Chapter 8: Query Execution & Optimizer
Metadata Card
| Attribute | Content |
|---|---|
| Difficulty | (Intermediate-Advanced) |
| Prerequisites | Chapter 2 (Relational Algebra), Chapter 4 (B+ Tree), SQL |
| Keywords | Query plan, optimizer, cost estimation, join algorithms, scan methods, cardinality estimation, push-down |
| Code | ~150 lines |
Your Progress
"Master Chen's strategist plans the optimal route for each query — scan methods, join algorithms, cost estimation."
Query Processing Pipeline
SQL Query → Parser → Rewriter → Optimizer → Executor → Result- Parser: SQL text → AST (Abstract Syntax Tree)
- Rewriter: Apply logical transformations (view expansion, predicate push-down)

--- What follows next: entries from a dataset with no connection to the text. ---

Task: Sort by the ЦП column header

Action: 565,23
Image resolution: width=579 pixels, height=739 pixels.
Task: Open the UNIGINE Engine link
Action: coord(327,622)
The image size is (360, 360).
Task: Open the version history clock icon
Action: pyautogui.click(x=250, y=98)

- Optimizer: Find the best execution plan from many equivalent plans
- Executor: Execute the chosen plan
Scan Methods
| Method | Description | Best For |
|---|---|---|
| Sequential scan | Read all pages sequentially | Large tables, no index, wide access patterns |
| Index scan (B+ Tree) | Follow B+ Tree pointers | Point queries, range queries with conditions |
| Bitmap scan | Collect bitmap of matching pages, then fetch | Multiple conditions, partial matches |
Join Algorithms
| Algorithm | Description | Complexity | Best For |
|---|---|---|---|
| Nested Loop Join | For each outer row, scan inner table | O(N × M) | Small inner table, indexed inner table |
| Hash Join | Build hash table on one side, probe with the other | O(N + M) (average) | No index, equi-joins, large tables |
| Sort-Merge Join | Sort both sides, then merge | O(N log N + M log M) | Sorted inputs, range joins, non-equi joins |
Nested Loop Join Variants
# Simple Nested Loop Join
for outer_row in outer_table:
for inner_row in inner_table:
if condition:
emit(outer_row, inner_row)
# Index Nested Loop Join (inner table has index)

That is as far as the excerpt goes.